:: INFORMATION

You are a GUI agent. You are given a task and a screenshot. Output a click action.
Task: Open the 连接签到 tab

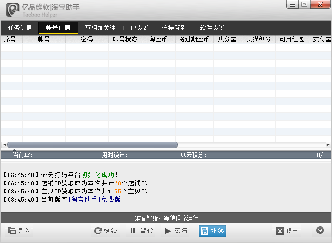tap(174, 28)
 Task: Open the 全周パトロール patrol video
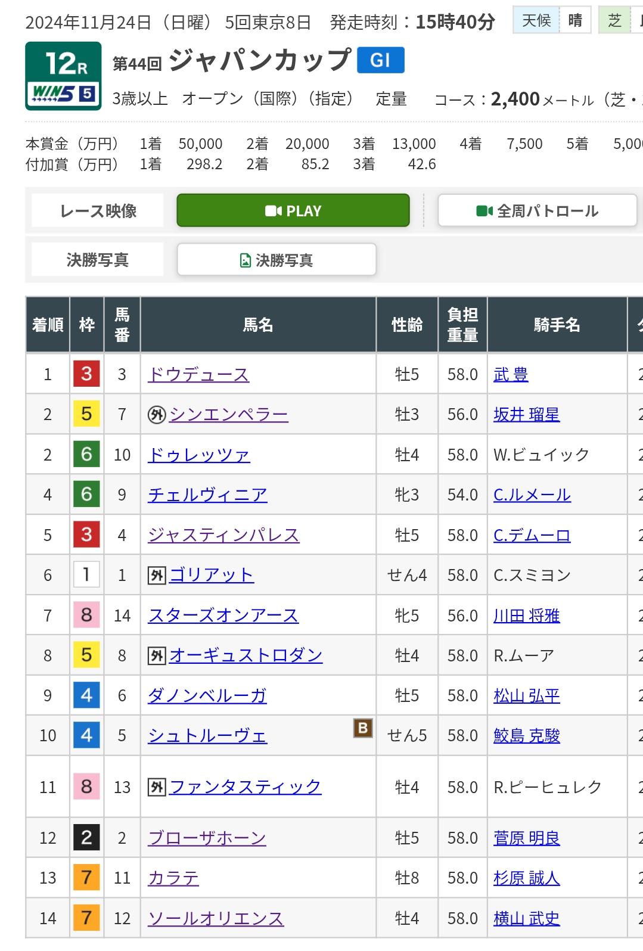(x=537, y=211)
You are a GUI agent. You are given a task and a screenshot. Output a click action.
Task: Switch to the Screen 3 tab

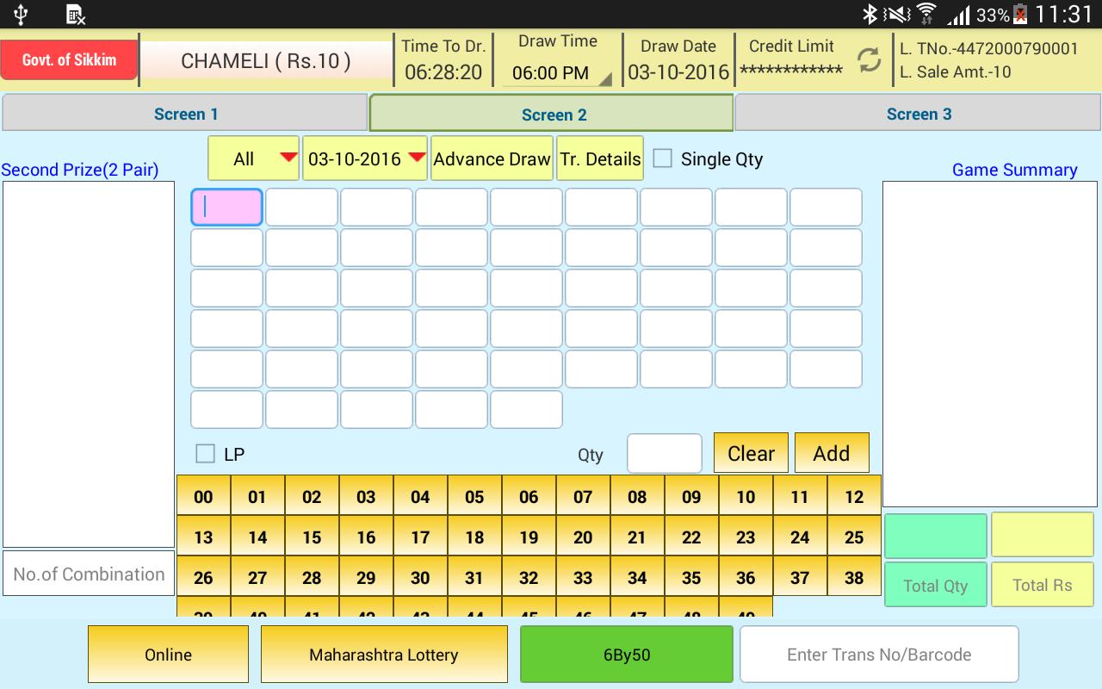(x=918, y=114)
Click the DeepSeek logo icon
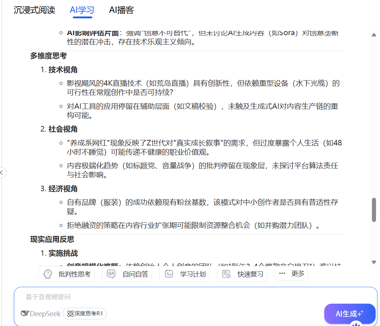Image resolution: width=380 pixels, height=326 pixels. coord(24,314)
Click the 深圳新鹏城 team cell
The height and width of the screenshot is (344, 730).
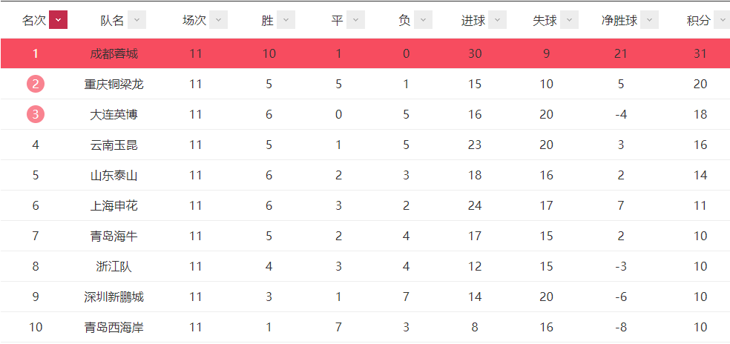click(x=114, y=297)
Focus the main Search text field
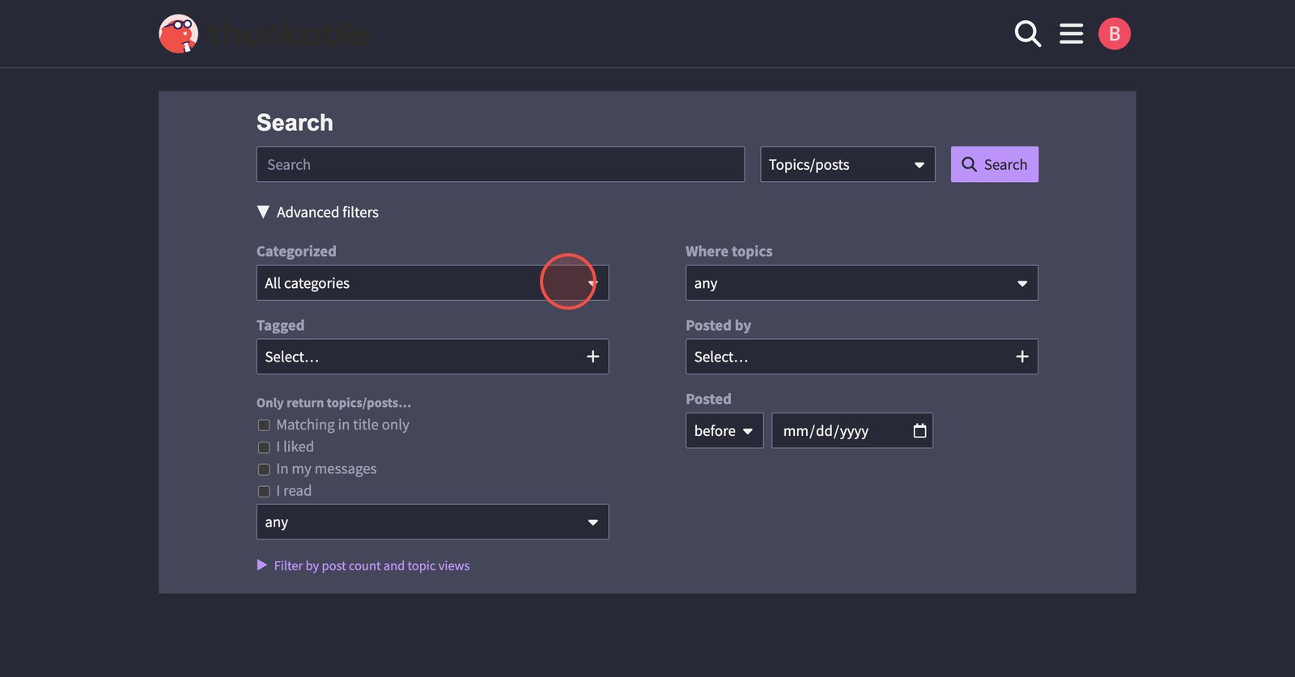This screenshot has width=1295, height=677. point(500,164)

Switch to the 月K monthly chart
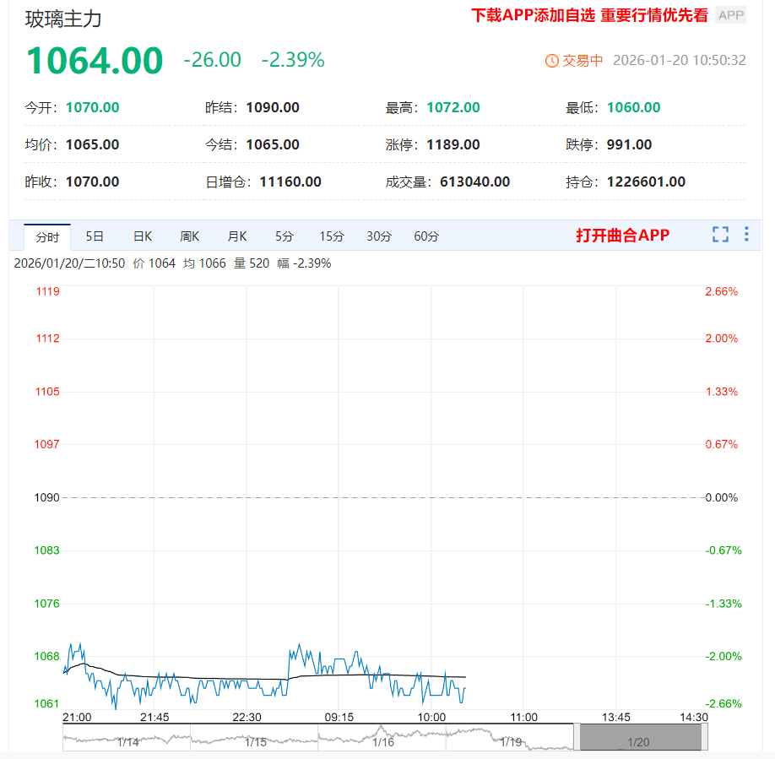click(236, 236)
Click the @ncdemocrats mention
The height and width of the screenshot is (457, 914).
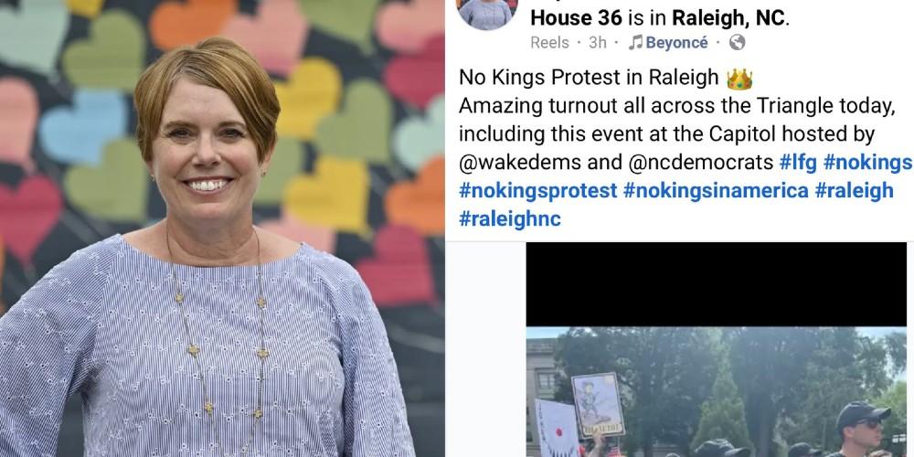pyautogui.click(x=701, y=163)
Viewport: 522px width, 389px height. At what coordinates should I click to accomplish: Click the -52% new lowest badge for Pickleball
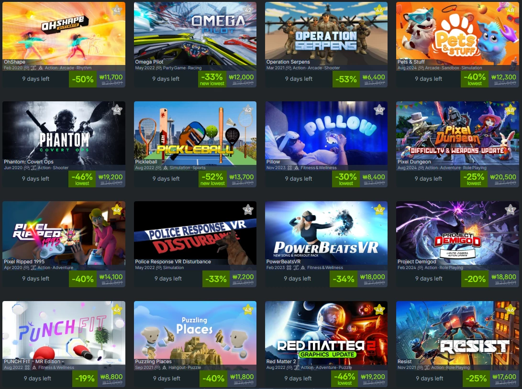tap(212, 179)
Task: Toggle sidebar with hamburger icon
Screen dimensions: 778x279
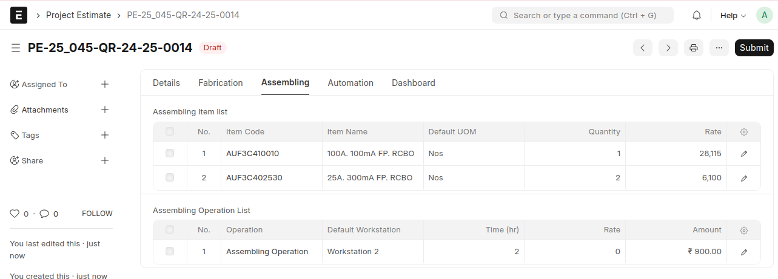Action: coord(16,48)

::::

WHAT IS REQUIRED:
The entries above need an exact copy without their pictures.

RESPONSE:
You are a GUI agent. You are given a task and a screenshot. Output a click action.
Task: Open the 连接签到 tab

tap(174, 28)
 Task: Open the 全周パトロール patrol video
(x=537, y=211)
You are a GUI agent. You are given a task and a screenshot. Output a click action.
Task: Switch to the Screen 3 tab

(x=918, y=114)
Click the DeepSeek logo icon
Image resolution: width=380 pixels, height=326 pixels. coord(24,314)
Click the 深圳新鹏城 team cell
The height and width of the screenshot is (344, 730).
click(x=114, y=297)
Focus the main Search text field
This screenshot has width=1295, height=677. point(500,164)

Switch to the 月K monthly chart
click(236, 236)
Click the @ncdemocrats mention
The height and width of the screenshot is (457, 914).
pyautogui.click(x=701, y=163)
Viewport: 522px width, 389px height. At what coordinates should I click to accomplish: Click the -52% new lowest badge for Pickleball
tap(212, 179)
Task: Toggle sidebar with hamburger icon
Screen dimensions: 778x279
Action: coord(16,48)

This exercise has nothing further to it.